[Data supplied]:
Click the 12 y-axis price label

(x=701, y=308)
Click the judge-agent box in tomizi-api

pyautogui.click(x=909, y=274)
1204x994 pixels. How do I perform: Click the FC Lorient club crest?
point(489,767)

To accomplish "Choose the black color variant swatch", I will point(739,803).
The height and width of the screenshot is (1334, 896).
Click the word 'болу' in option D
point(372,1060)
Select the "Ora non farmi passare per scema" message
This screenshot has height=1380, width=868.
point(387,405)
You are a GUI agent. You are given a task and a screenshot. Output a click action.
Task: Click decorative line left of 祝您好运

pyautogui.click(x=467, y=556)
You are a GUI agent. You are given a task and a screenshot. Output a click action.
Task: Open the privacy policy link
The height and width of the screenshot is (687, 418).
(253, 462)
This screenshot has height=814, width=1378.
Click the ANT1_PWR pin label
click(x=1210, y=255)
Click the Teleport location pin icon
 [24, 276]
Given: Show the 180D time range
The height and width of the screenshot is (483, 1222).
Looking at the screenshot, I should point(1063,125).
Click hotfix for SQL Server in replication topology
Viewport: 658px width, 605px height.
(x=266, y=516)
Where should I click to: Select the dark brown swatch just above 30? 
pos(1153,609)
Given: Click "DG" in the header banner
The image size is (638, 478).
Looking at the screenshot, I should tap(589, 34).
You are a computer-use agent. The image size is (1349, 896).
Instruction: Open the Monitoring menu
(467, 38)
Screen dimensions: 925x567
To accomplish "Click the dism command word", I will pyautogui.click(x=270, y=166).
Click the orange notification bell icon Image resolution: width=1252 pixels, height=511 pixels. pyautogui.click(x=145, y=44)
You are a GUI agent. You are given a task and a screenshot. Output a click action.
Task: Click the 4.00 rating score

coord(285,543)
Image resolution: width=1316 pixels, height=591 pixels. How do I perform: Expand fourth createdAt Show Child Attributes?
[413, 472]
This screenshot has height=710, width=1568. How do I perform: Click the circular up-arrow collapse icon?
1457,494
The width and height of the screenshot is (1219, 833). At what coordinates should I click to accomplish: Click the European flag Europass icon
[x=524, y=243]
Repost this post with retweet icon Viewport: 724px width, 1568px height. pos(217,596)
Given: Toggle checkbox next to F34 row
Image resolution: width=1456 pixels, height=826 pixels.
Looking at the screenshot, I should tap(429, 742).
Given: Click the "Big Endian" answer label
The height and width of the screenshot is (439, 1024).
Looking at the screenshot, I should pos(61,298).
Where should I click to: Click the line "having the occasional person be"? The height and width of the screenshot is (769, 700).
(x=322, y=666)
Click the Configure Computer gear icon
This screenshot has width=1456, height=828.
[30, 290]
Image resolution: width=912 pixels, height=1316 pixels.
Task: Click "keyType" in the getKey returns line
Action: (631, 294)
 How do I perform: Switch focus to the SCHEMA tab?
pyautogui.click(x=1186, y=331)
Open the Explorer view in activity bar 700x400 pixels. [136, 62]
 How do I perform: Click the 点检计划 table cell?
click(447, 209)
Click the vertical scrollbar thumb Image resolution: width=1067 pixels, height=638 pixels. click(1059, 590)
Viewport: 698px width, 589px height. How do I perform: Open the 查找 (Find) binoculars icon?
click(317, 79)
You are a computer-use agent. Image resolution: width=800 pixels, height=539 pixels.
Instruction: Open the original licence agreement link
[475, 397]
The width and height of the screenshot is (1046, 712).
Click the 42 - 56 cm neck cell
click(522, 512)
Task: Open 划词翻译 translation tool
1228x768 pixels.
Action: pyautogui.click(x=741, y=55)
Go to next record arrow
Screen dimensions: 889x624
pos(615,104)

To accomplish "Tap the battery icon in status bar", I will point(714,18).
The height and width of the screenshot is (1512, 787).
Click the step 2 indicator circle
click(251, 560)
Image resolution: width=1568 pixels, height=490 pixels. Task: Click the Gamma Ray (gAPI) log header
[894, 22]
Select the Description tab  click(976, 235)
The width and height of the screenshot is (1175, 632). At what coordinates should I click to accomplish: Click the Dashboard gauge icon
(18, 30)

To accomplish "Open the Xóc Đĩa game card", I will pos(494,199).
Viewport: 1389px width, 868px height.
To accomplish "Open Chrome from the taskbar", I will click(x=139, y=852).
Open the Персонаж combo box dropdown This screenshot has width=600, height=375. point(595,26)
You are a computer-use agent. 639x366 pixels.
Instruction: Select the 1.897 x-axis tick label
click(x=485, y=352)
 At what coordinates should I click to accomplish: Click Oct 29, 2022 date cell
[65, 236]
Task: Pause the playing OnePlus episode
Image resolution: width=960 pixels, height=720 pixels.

[Exercise brief]:
Copy out, exactly as written, the line that contains "You are a computer-use agent. 639x366 pixels." along with every line that comes after it in the material above, and nothing else.

[Solution to this problem]:
You are a computer-use agent. 639x366 pixels.
Instruction: Select the 1.897 x-axis tick label
click(x=485, y=352)
 At what coordinates should I click to accomplish: Click Oct 29, 2022 date cell
[65, 236]
Task: Pause the playing OnePlus episode
Image resolution: width=960 pixels, height=720 pixels.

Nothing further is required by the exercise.